Dopo oltre una settimana di silenzio e le proteste da parte della stampa locale per aver vietato l’accesso ai media in tutta l’area, un comunicato firmato questa domenica dal portavoce del governo, Jean-Emmanuel Ouedraogo, indica che «le autorità nazionali condannano questo vile agguato e aiuteranno in qualsiasi maniera la procura locale per arrivare alla verità». Dichiarazioni che arrivano in risposta alla condanna e alla richiesta di un’indagine «imparziale e indipendente» sia da parte delle Comunità Economica dell’Africa occidentale (Cedeao) che della portavoce dell’Alto commissario delle Nazioni Unite per i diritti umani, Ravina Shamdasani: l’uccisione di Karma, ha affermato, è «uno dei tanti attacchi contro civili che vedono incriminate le forze armate e le Vdp».
La strage di Karma si aggiunge, infatti, a quella di inizio aprile nella zona di Dori con una decina di civili giustiziati dalle forze di sicurezza, oltre agli episodi di metà febbraio in una base militare vicina a Ouahigouya – con 22 vittime giustiziate e torturate – e all’uccisione di altre 28 persone avvenuta a Nouna, capoluogo della provincia di Kossi, nella notte tra il 30 e il 31 dicembre.
I VIOLENTI ATTACCHI di questi giorni arrivano dopo che, nelle scorse settimane, le autorità di transizione del Burkina Faso - salite al potere con un colpo di stato a settembre, il secondo in otto mesi - hanno decretato la «mobilitazione generale» per far fronte al terrorismo jihadista.
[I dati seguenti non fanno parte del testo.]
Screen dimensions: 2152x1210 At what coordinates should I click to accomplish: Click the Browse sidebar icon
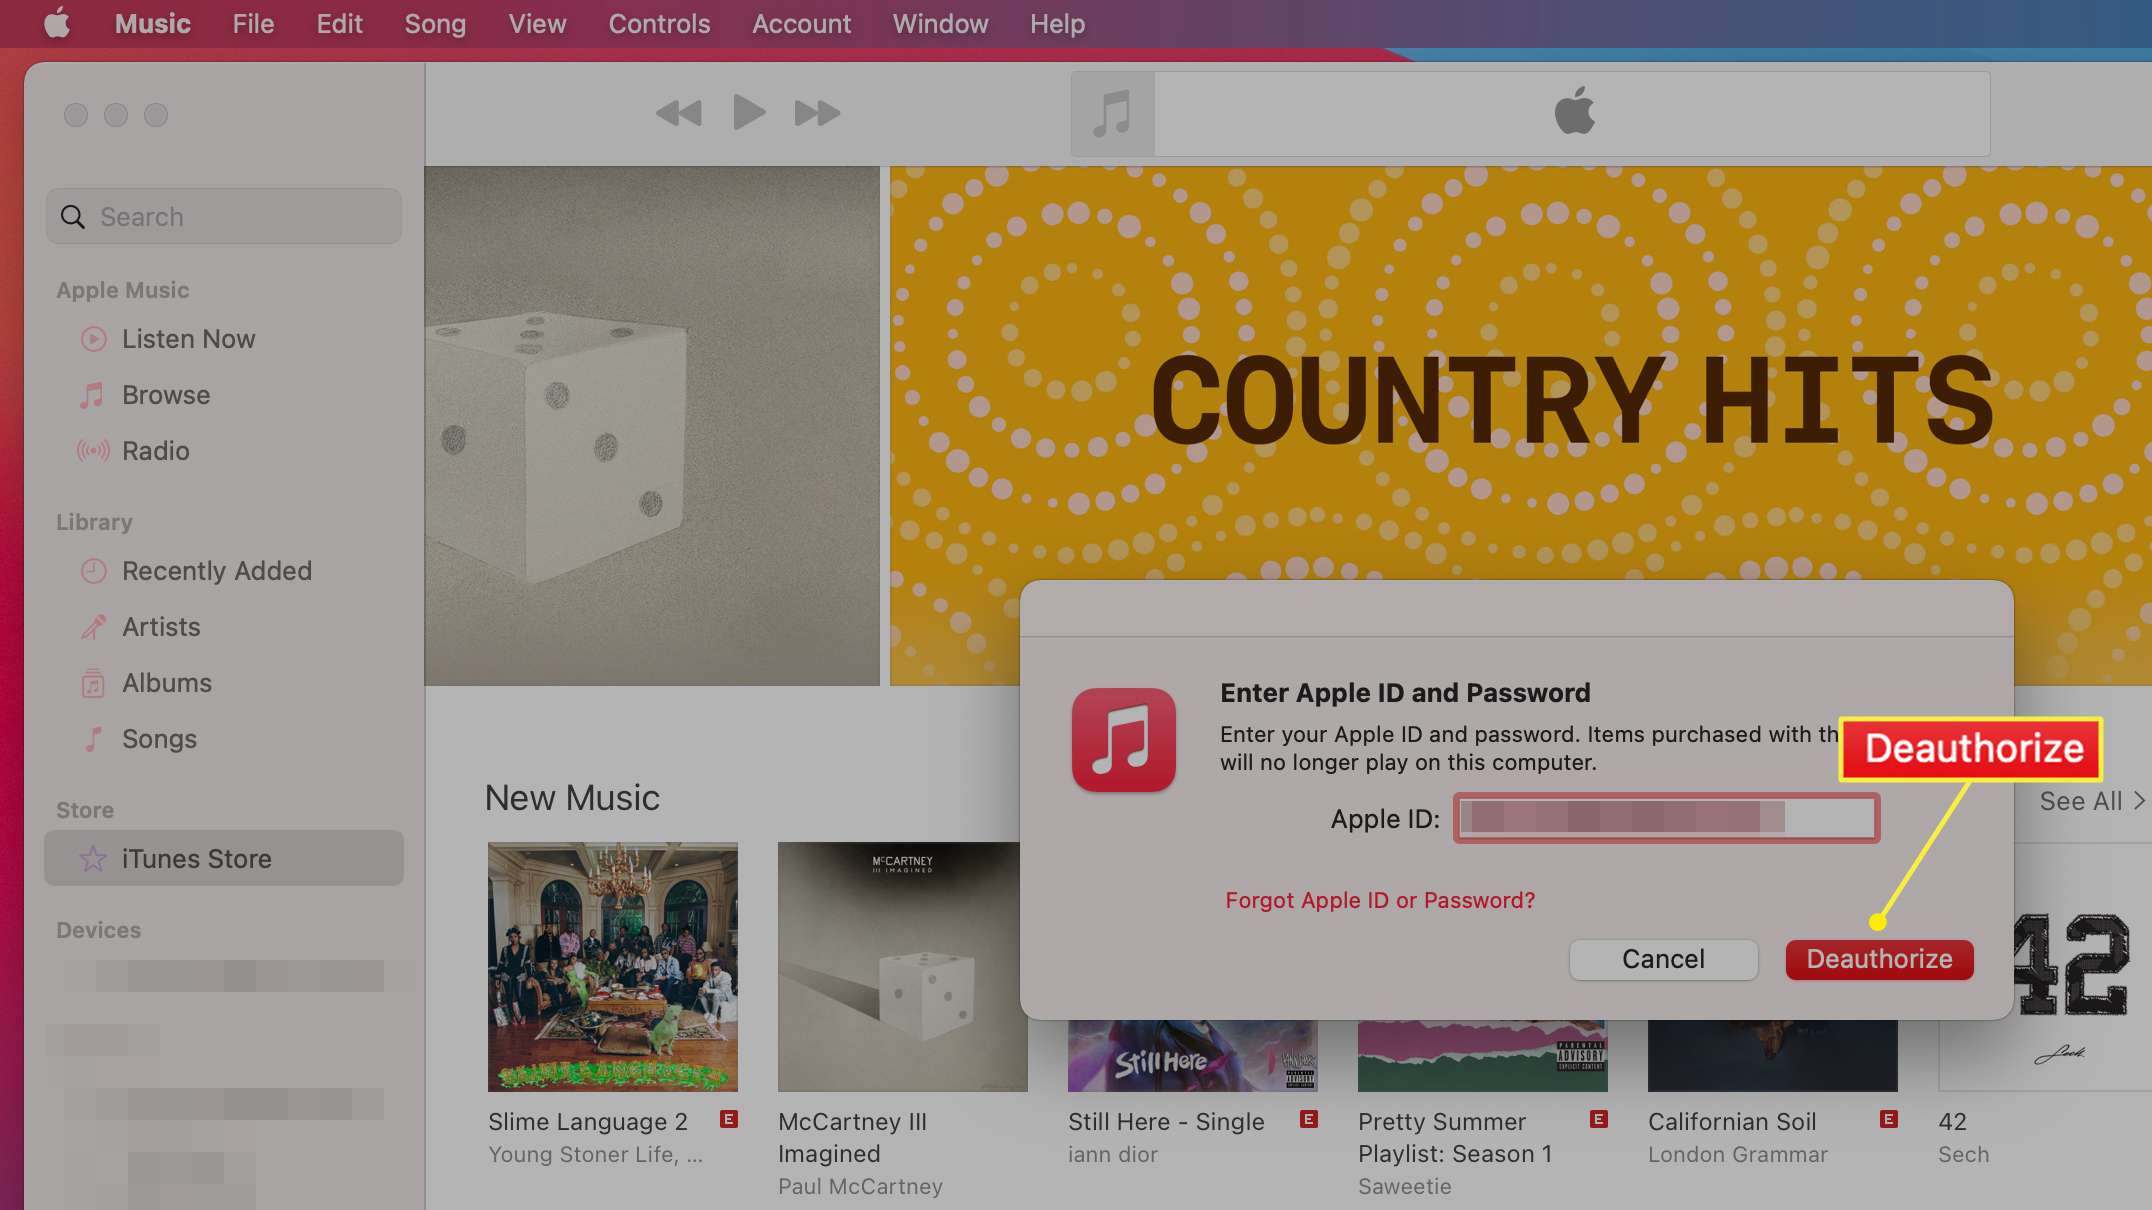(x=93, y=394)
Una misura duramente contestata dalla società civile e dai media locali, perché porta «all’annullamento delle libertà civili e a numerose limitazioni per la stampa», oltre che all’arruolamento coatto per tutti i giovani con più di 18 anni d’età.
«Non ne abbiamo la prova, ma i gruppi jihadisti rivendicano sempre i loro attacchi, cosa che non è avvenuta a Karma – ha indicato sul canale France24 l’esperto di jihadismo Wassim Nasr – queste esecuzioni mirano a terrorizzare la popolazione in una spirale di violenza che provoca l’effetto contrario, favorendo una campagna di reclutamento sempre più numerosa nelle fila delle fazioni jihadiste presenti sia in Burkina Faso che in Mali».
Il Burkina Faso è coinvolto dal 2015 in una spirale di violenza jihadista, scatenatasi qualche anno prima in Mali e Niger, e che dai loro confini si è estesa in tutto il Sahel. Secondo le Ong presenti nel paese, la violenza jihadista ha ucciso «più di 10mila persone tra civili e soldati, causando circa due milioni di sfollati».